• EXERCISE OBJECTIVE: Beginning at the line containing "Task: Open Daftar Produk menu item", give again every line through the end of the data, unchanged and with both ends included. Drop any pictures.

[Dataset entries]
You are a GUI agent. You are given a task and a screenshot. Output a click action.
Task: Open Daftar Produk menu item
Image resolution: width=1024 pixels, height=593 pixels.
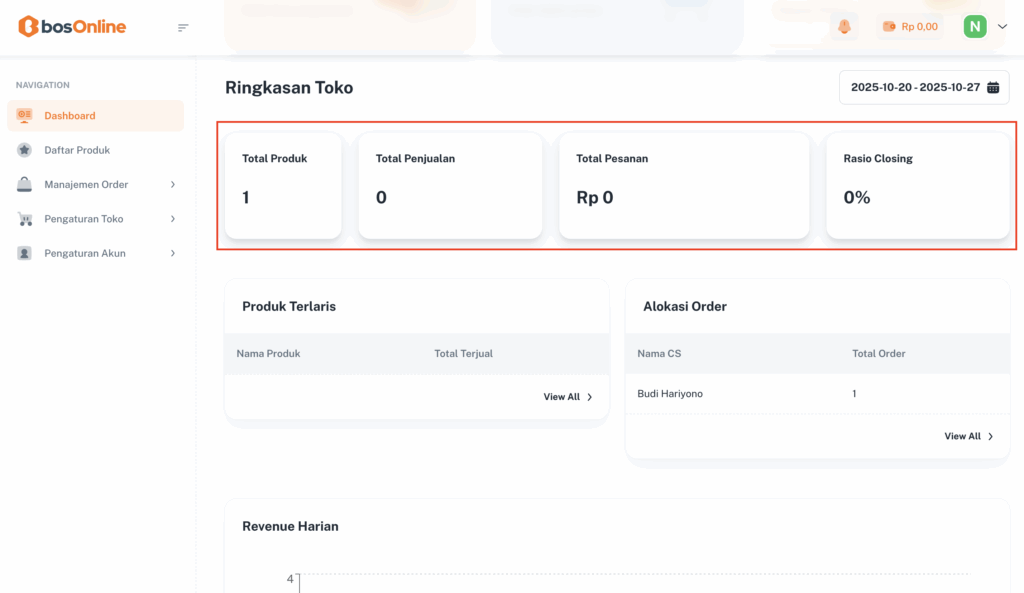[77, 150]
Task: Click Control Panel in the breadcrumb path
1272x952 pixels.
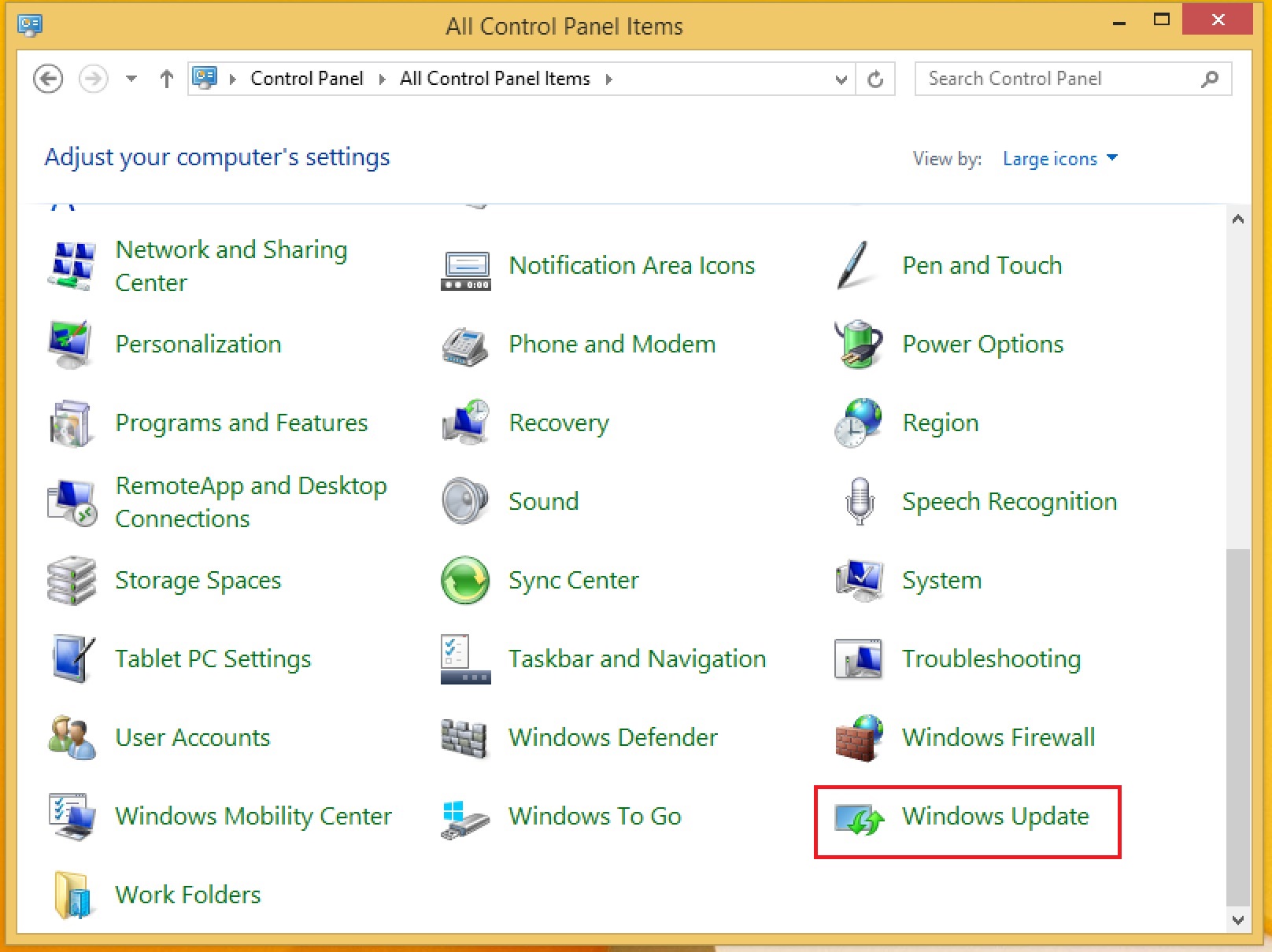Action: [x=306, y=79]

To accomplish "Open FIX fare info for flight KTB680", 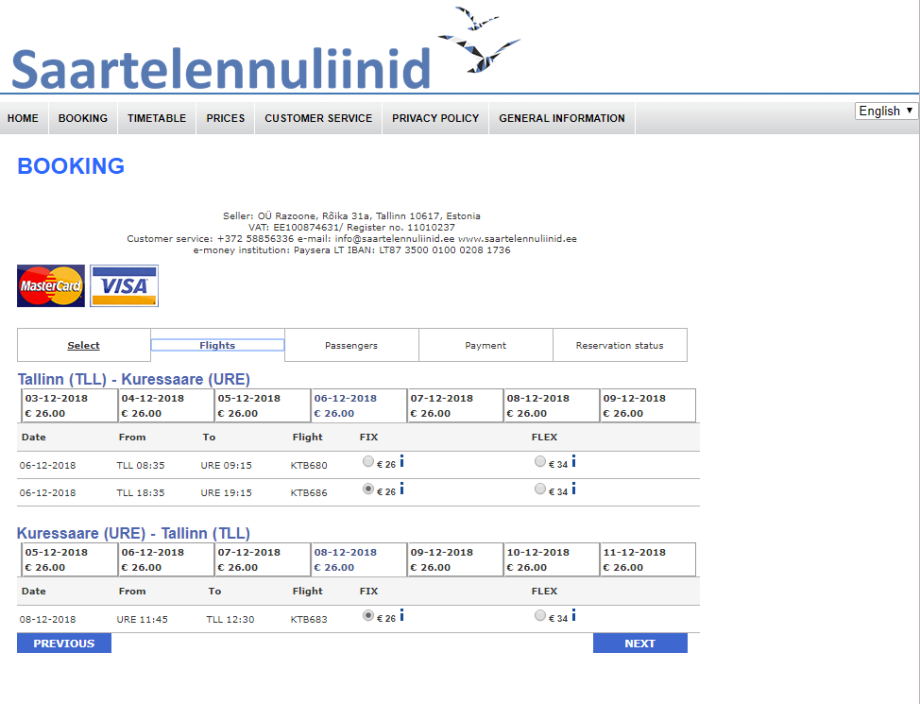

• TASK RESPONSE:
Task: Open Daftar Produk menu item
Image resolution: width=1024 pixels, height=593 pixels.
[77, 150]
Task: Click Control Panel in the breadcrumb path
1272x952 pixels.
Action: [x=306, y=79]

To accomplish "Open FIX fare info for flight KTB680", 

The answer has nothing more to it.